The Street Vendor Project has responded with mutual aid, creating the Street Vendor Covid-19 Emergency Relief Fund. “With the support of almost 1,000 people,” Kaufman-Gutierrez said, “we have raised $145,985, which so far has allowed us to support 426 street vendors with $300 in assistance.” 

It has also partnered with 170 other organizations in the Fund Excluded Workers Coalition in order to pressure Governor Andrew Cuomo to support a bill that state Senator Jessica Ramos and Manhattan Assemblywoman Carmen de la Rosa sponsored, which would tax the unrealized capital gains of billionaires in order to establish an Excluded Workers Disaster Income Replacement Fund. 

At the city level, the mayor’s office partnered with the Open Society Foundation to provide $20 million in relief to immigrants ineligible for state or federal assistance, which was supposed to “jump-start donations from other philanthropists.” But by August, the additional donations still hadn’t materialized, and none of the vendors I spoke with that night knew about the program, much less applied. 

When I asked Gabriela what she’ll do when the weather gets colder, she pointed to a homemade marquee sign adorning her stand and said she’d emboss business cards with it and have her 14-year-old son deliver to people’s homes. Ideally, she’d like to work in a restaurant, but failing that, she said she enjoys vending and wants the opportunity to get a license. Currently, New York City caps mobile food vendor permits and licenses. Street vendor advocates have pushed legislation to lift the cap but so far have had little success. “Without access to get permits or licenses from the city due to the 37-year cap,” Kaufman-Gutierrez noted, “the city is creating a situation where vendors are vulnerable to fines and harassment, criminalizing people for just trying to work and make a living.”

Dolores Madariaga, who started vending in April, was at first more concerned about the police than the cold weather.

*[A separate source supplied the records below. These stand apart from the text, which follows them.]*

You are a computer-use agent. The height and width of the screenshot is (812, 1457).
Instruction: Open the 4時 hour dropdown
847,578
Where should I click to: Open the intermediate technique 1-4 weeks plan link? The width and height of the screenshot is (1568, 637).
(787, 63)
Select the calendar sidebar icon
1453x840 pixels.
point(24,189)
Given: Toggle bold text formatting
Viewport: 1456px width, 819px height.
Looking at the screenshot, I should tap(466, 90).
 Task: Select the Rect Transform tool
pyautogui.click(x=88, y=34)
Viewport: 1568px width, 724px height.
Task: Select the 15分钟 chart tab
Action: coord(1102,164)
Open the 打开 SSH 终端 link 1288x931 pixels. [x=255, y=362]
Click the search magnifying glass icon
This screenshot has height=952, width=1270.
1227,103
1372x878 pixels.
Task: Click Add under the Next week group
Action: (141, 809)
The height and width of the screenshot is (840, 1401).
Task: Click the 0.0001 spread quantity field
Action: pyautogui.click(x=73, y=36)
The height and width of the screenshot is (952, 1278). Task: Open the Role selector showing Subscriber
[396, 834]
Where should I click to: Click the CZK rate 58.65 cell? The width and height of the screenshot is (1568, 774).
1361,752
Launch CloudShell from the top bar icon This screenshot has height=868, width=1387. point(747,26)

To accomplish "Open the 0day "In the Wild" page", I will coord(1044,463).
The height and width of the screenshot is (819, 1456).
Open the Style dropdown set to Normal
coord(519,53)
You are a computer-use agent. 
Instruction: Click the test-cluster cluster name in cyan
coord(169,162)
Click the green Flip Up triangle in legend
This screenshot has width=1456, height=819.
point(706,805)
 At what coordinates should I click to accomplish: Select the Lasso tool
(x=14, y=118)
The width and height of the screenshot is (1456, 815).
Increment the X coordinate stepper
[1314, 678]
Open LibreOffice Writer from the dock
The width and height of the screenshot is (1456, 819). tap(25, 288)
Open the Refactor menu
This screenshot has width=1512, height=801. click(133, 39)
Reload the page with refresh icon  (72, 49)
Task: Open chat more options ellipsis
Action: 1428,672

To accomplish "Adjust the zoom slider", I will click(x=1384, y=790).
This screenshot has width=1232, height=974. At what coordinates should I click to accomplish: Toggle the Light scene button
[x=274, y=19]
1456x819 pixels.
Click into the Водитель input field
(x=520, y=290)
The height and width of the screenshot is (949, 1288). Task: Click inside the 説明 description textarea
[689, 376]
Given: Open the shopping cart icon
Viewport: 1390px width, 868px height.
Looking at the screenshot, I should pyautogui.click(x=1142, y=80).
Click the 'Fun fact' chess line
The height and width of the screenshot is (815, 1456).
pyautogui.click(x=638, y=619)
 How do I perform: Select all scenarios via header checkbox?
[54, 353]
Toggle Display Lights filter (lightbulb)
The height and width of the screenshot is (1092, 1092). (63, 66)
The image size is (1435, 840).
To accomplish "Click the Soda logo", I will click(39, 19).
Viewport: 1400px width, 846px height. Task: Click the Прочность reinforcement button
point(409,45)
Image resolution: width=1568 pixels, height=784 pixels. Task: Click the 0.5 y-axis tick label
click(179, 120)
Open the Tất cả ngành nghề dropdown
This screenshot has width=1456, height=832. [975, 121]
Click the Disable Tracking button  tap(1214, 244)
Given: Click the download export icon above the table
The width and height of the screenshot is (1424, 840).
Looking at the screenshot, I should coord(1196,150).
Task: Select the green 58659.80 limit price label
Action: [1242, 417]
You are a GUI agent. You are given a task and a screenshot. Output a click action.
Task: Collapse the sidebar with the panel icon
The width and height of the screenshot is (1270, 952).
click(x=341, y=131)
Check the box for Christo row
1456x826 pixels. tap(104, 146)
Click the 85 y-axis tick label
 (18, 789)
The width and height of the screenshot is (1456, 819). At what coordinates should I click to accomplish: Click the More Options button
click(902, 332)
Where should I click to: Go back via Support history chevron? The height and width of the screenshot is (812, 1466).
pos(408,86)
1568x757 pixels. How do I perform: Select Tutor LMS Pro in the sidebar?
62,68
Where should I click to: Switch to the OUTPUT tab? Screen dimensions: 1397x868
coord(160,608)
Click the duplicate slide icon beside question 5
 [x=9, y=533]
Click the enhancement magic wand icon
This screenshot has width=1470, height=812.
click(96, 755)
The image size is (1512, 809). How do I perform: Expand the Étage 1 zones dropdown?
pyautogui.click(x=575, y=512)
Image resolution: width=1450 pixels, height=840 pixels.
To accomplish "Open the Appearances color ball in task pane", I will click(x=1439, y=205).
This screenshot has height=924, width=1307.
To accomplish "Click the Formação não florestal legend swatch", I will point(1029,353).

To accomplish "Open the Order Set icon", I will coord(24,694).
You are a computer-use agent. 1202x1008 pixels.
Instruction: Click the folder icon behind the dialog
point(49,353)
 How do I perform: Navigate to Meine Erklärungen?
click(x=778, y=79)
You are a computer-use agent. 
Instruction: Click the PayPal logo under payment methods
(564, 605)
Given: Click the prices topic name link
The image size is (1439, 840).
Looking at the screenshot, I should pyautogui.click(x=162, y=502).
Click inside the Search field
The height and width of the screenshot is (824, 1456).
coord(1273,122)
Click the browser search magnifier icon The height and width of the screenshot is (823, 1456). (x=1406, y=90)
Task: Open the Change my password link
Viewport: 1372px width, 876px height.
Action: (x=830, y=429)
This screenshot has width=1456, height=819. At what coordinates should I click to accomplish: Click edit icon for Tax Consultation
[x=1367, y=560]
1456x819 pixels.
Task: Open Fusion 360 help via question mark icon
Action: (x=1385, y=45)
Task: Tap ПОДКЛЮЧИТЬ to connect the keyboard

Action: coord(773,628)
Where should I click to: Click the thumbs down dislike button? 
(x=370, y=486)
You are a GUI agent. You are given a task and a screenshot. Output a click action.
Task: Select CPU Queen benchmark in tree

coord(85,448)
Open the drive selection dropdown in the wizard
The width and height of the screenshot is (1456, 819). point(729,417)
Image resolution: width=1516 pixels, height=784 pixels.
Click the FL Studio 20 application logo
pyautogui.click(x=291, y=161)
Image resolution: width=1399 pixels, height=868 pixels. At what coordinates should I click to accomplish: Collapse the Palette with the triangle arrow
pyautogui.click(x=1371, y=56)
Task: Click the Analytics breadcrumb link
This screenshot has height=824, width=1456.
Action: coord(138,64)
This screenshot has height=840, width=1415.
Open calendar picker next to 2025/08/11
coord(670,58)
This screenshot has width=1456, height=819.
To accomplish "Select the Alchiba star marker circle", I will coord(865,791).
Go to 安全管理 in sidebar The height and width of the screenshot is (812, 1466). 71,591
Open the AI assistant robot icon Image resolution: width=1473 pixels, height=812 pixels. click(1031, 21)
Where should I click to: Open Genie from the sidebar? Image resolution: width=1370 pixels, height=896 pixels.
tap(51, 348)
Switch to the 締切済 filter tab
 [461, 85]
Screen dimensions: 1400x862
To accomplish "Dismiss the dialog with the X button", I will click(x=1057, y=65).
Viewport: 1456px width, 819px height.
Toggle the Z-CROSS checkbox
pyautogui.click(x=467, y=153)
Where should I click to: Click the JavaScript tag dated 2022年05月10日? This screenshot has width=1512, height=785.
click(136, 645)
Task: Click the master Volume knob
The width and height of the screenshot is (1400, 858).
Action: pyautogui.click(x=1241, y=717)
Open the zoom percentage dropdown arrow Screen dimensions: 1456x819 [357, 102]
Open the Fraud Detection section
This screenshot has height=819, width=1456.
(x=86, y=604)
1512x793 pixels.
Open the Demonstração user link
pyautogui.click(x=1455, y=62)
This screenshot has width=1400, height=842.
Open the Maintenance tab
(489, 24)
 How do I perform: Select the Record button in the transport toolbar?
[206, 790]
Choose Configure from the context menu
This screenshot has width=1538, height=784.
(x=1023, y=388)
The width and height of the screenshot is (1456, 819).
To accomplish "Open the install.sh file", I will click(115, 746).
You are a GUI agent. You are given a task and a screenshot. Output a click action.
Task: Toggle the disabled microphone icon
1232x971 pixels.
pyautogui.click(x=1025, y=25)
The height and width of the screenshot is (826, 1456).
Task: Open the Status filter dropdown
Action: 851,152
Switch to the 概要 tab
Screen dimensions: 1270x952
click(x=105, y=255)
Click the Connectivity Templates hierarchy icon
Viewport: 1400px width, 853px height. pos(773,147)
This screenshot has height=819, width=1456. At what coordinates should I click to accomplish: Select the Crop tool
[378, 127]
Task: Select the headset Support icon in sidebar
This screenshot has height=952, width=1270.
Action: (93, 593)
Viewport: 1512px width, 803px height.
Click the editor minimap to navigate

In May, the New York Police Department’s 110th Precinct fined vendors in Corona Plaza for selling tamales and flowers without a license, threatening to arrest one vendor because she didn’t have a form of ID, while warning of confiscating the property of others. But since June, when Mayor Bill de Blasio announced cops would no longer have oversight over street vendor enforcement, NYPD harassment and intimidation have largely abated. 

Since the pandemic, Madariaga is working 12 to 14 hours, including prep time. Despite the long hours, she said she counts her blessings. “We had no help from the government. We spent our savings on rent, gas, and light bills. So we had to come to the plaza,” she explained, adding that her husband was laid off in December from his construction job and was not called back when the weather warmed due to the pandemic. “Now we are lucky that the police and sanitation aren’t harassing us or ticketing us.” 

In the pandemic economy, street vendors are also community stewards in a time of crisis: feeding neighbors who, like them, have been excluded from relief. In Sunset Park, Brooklyn, the Street Vendors Project, in partnership with council members Vanessa Gibson and Carlos Menchaca, joined forces with the Stavros Niarchos Foundation to employ local street vendors to prepare and distribute 1,100 weekly meals through September. In Queens, immigrant street vendors have distributed 6,000 hot meals and pounds of produce. The state has largely turned away from these workers, but they haven’t turned away from their communities.  

“I like to get ahead on my own labor,” Mercedes, a member of the Street Vendor Project with over a decade of experience in vending, said, while the embers of her makeshift grill glowed orange. Mercedes explained how immigrant customers come to Corona Plaza from far-flung towns in New Jersey and Long Island, a kind of weekend homecoming. She spoke of an ethos I heard described by other vendors out that night: “Many of us Latinos don’t ask anything of the government. We get by on our dignified and honorable work.”